Interplay of matrix porosity and phase interfaces in lithium-ion transport of Sn–CS nanocomposites

Abstract

Tin–carbon–silica (Sn–CS) nanocomposites are promising anode materials for lithium-ion batteries owing to their high theoretical capacity and structural stability. However, their performance is critically influenced by matrix porosity and interfacial transport barriers. In this work, a three-dimensional multiphysics model was developed to elucidate lithium-ion diffusion and charge transport across tin, carbon, and silica phases. The simulations reveal that an intermediate porosity of ∼40% offers the best balance between ionic mobility and structural integrity, while excessive porosity disrupts electronic pathways and low porosity limits electrolyte infiltration. Phase-resolved analysis highlights tin as the most efficient diffusion medium, whereas silica interfaces create significant bottlenecks that induce steep lithium concentration gradients and up to 20% capacity loss at high charge rates.

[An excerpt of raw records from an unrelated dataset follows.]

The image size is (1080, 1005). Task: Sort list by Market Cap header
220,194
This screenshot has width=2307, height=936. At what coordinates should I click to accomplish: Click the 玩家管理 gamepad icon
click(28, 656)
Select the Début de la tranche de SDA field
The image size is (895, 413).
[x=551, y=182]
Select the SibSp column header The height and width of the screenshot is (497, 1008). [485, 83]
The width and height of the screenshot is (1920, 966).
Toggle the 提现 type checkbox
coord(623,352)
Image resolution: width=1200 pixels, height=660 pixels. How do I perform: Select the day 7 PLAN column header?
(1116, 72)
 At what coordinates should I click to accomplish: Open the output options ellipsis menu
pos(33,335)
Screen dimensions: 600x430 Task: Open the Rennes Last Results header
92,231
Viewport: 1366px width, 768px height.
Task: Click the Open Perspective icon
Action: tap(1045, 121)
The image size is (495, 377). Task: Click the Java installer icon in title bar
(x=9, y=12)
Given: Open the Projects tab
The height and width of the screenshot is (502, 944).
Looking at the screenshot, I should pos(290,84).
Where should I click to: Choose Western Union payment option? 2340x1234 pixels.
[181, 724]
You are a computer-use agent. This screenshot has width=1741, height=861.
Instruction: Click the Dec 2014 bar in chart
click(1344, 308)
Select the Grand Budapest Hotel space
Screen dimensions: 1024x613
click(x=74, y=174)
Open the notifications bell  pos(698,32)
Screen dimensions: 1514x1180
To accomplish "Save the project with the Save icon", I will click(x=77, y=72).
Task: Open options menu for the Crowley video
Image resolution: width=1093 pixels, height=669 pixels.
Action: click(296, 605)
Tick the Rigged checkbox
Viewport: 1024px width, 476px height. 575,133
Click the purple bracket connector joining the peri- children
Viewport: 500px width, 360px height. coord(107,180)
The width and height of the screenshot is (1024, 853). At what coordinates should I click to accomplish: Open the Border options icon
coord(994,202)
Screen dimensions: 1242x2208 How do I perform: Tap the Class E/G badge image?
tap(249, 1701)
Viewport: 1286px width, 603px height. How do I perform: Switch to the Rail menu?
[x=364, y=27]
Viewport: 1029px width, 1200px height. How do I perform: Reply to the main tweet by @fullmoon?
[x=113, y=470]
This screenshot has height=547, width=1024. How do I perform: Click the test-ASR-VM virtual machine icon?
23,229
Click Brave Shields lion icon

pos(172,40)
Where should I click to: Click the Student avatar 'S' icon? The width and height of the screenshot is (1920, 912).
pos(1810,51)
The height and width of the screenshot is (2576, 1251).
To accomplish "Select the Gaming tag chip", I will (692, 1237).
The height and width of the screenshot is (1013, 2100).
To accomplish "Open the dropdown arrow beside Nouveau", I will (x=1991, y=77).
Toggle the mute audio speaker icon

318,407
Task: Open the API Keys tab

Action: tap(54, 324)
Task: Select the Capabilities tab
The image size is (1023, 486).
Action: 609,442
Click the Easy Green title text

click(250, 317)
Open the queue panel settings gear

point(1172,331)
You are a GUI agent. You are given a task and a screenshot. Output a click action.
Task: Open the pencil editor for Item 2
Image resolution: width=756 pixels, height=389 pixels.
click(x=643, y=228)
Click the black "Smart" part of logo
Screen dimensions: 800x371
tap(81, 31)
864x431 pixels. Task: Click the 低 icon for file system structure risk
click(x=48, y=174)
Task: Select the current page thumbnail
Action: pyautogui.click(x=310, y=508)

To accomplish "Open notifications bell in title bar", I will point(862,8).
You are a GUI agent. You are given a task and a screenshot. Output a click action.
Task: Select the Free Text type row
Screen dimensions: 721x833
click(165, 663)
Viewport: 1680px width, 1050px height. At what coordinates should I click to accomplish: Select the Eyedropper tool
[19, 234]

Model validation against experimental data confirms the accuracy of the predictions. These findings demonstrate that tuning porosity and interfacial architecture can effectively mitigate diffusion limitations, providing a rational design strategy for next-generation Sn-based nanocomposites. Beyond anodes, the presented multiphysics approach offers a generalizable framework for understanding and optimizing transport processes in multifunctional nanostructured materials.